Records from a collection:
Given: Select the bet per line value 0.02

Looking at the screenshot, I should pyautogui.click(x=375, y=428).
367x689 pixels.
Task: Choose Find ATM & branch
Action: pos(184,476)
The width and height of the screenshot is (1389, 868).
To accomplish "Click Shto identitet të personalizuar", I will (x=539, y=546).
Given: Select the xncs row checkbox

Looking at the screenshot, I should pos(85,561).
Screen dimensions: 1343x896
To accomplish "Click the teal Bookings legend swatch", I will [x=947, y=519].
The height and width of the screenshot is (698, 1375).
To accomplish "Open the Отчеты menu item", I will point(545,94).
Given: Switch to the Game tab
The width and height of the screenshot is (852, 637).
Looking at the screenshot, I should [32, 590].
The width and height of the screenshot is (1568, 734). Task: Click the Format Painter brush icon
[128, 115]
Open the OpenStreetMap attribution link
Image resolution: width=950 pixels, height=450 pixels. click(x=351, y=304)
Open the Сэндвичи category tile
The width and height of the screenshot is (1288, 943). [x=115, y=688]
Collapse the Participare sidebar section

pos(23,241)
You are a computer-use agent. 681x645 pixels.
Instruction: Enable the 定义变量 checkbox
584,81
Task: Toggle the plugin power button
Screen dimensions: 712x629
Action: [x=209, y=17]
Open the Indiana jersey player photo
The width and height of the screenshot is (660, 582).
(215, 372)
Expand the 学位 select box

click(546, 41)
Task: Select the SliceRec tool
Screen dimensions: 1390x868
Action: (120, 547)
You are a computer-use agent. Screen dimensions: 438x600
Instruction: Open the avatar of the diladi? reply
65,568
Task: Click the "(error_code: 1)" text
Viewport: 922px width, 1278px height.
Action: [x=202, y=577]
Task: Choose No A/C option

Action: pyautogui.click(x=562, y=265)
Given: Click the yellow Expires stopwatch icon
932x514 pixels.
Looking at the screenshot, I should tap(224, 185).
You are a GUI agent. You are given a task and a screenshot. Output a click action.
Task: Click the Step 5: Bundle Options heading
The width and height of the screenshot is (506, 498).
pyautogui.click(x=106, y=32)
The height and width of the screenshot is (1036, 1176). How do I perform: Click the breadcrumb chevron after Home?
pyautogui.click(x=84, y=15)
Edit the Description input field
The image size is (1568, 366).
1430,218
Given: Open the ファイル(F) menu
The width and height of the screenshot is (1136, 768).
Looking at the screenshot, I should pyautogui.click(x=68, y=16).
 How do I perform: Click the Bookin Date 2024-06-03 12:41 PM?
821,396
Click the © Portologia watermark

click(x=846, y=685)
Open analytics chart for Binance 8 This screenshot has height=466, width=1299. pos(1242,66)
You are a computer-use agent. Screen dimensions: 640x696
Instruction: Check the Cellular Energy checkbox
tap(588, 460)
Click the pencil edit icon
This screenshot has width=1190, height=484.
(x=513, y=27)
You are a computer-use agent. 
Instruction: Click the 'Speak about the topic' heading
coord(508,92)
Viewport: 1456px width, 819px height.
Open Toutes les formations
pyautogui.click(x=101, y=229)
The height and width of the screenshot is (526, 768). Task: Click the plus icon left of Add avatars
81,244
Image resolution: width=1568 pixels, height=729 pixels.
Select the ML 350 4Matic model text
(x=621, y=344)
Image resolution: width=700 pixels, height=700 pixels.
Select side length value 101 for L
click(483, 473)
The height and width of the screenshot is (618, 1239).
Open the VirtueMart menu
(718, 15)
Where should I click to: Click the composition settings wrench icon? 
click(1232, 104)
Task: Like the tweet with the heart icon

» **Task requirements**
Please transcribe the data exactly from its first line. End with the line that contains "Open the Indiana jersey player photo".

» **Solution for this task**
Given: Select the bet per line value 0.02

Looking at the screenshot, I should pyautogui.click(x=375, y=428).
367x689 pixels.
Task: Choose Find ATM & branch
Action: pos(184,476)
The width and height of the screenshot is (1389, 868).
To accomplish "Click Shto identitet të personalizuar", I will (x=539, y=546).
Given: Select the xncs row checkbox

Looking at the screenshot, I should pos(85,561).
Screen dimensions: 1343x896
To accomplish "Click the teal Bookings legend swatch", I will [x=947, y=519].
The height and width of the screenshot is (698, 1375).
To accomplish "Open the Отчеты menu item", I will point(545,94).
Given: Switch to the Game tab
The width and height of the screenshot is (852, 637).
Looking at the screenshot, I should [32, 590].
The width and height of the screenshot is (1568, 734). Task: Click the Format Painter brush icon
[128, 115]
Open the OpenStreetMap attribution link
Image resolution: width=950 pixels, height=450 pixels. click(x=351, y=304)
Open the Сэндвичи category tile
The width and height of the screenshot is (1288, 943). [x=115, y=688]
Collapse the Participare sidebar section

pos(23,241)
You are a computer-use agent. 681x645 pixels.
Instruction: Enable the 定义变量 checkbox
584,81
Task: Toggle the plugin power button
Screen dimensions: 712x629
Action: [x=209, y=17]
Open the Indiana jersey player photo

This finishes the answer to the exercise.